- [TO DO] Could you print the stretch of lines below from the one with "Given: Change the" through the one with "You are a computer-use", exactly as they stand and without any pictures?

- [AVAILABLE DATA]

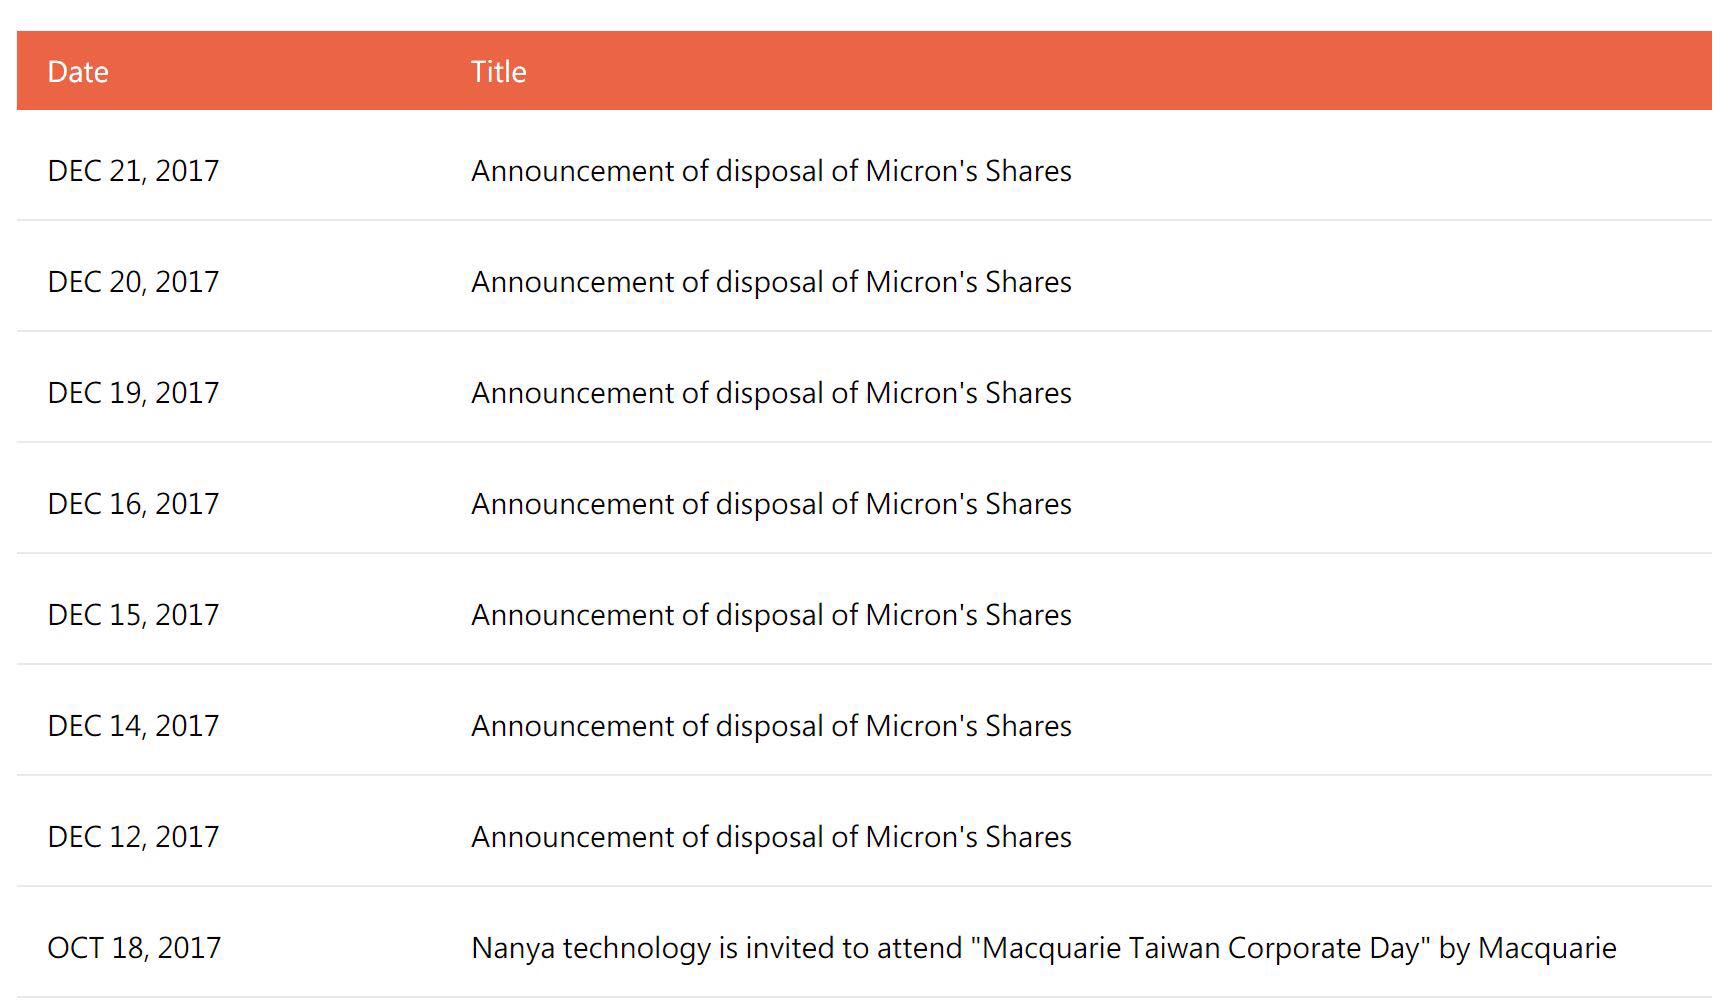
Task: Click the orange table header bar
Action: coord(864,71)
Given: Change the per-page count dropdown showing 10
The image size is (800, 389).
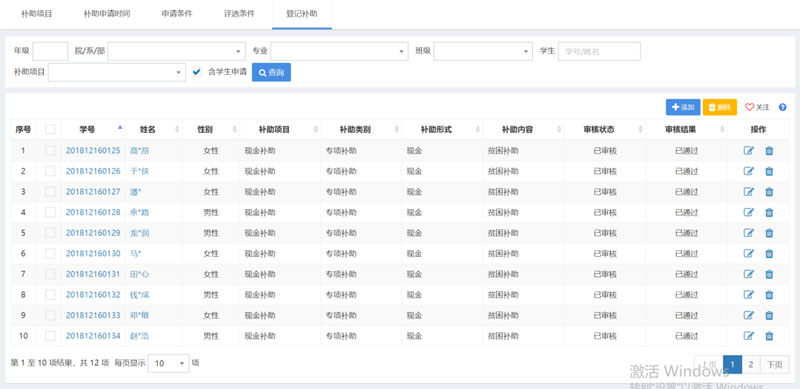Looking at the screenshot, I should (x=168, y=363).
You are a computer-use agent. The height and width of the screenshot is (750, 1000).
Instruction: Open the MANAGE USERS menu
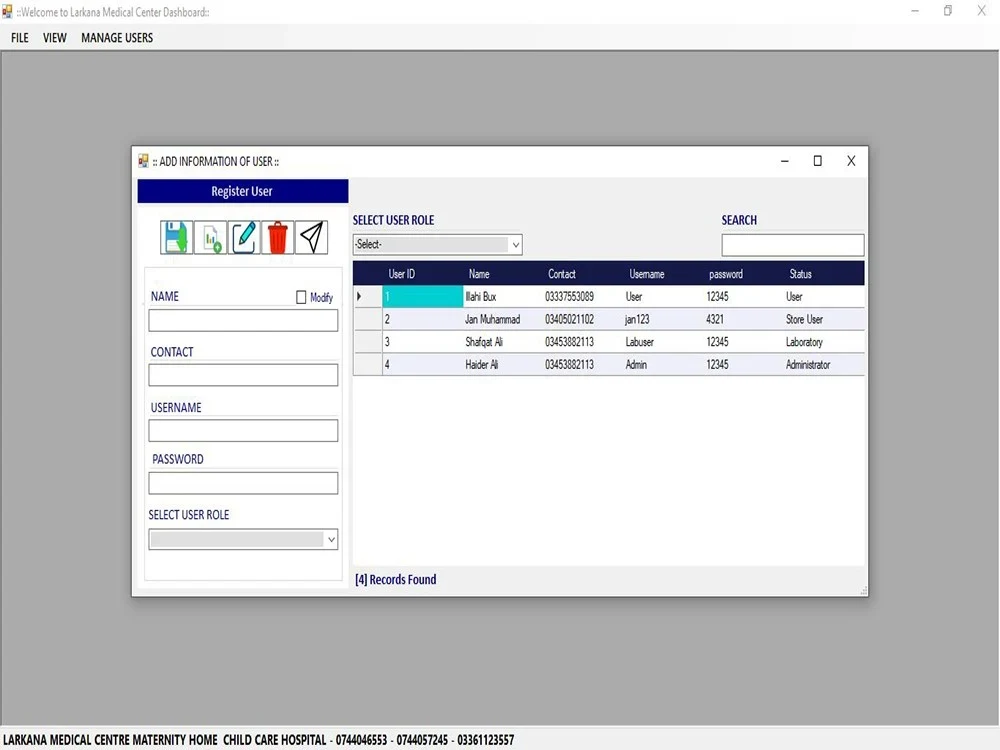pos(116,37)
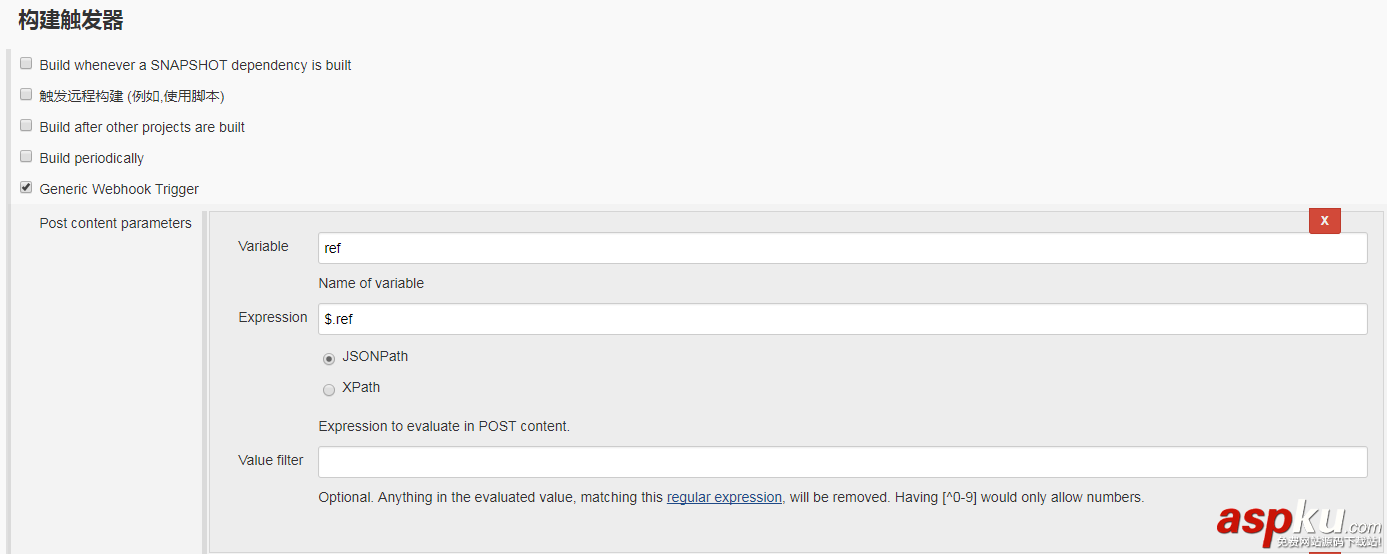This screenshot has height=554, width=1387.
Task: Open the regular expression help link
Action: coord(724,497)
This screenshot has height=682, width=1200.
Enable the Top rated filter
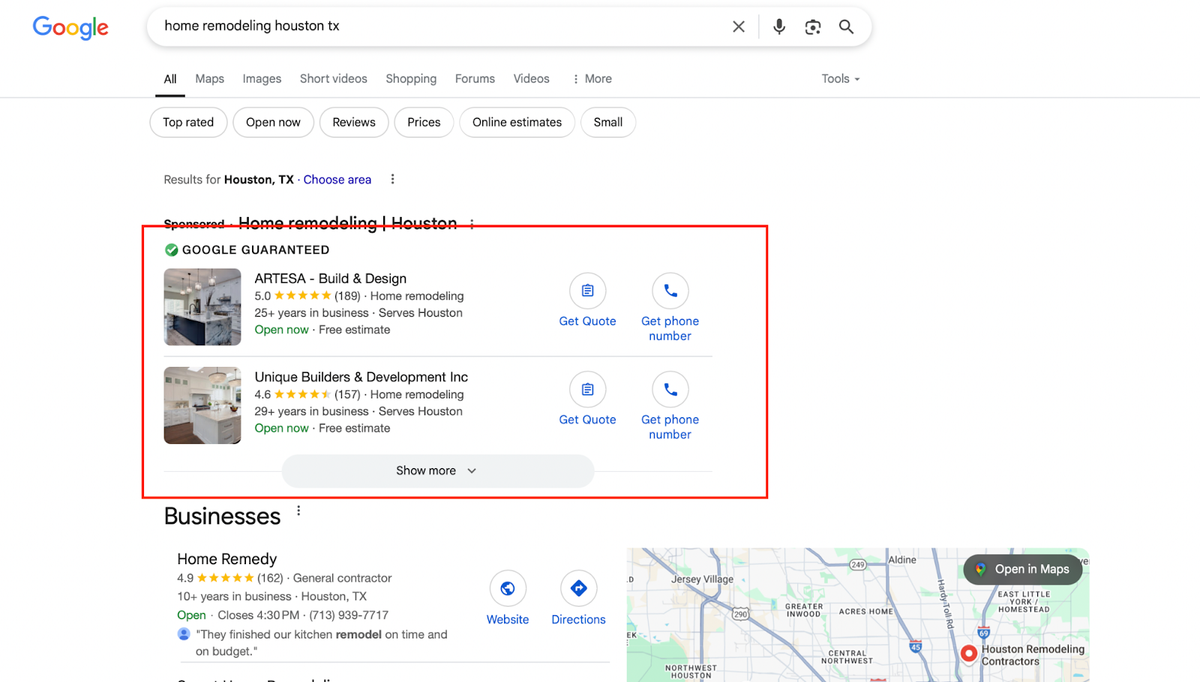[x=188, y=122]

- [OUTPUT OF THE EXERCISE]
Given: Change the per-page count dropdown showing 10
The image size is (800, 389).
Looking at the screenshot, I should (x=168, y=363).
You are a computer-use agent. The height and width of the screenshot is (750, 1000).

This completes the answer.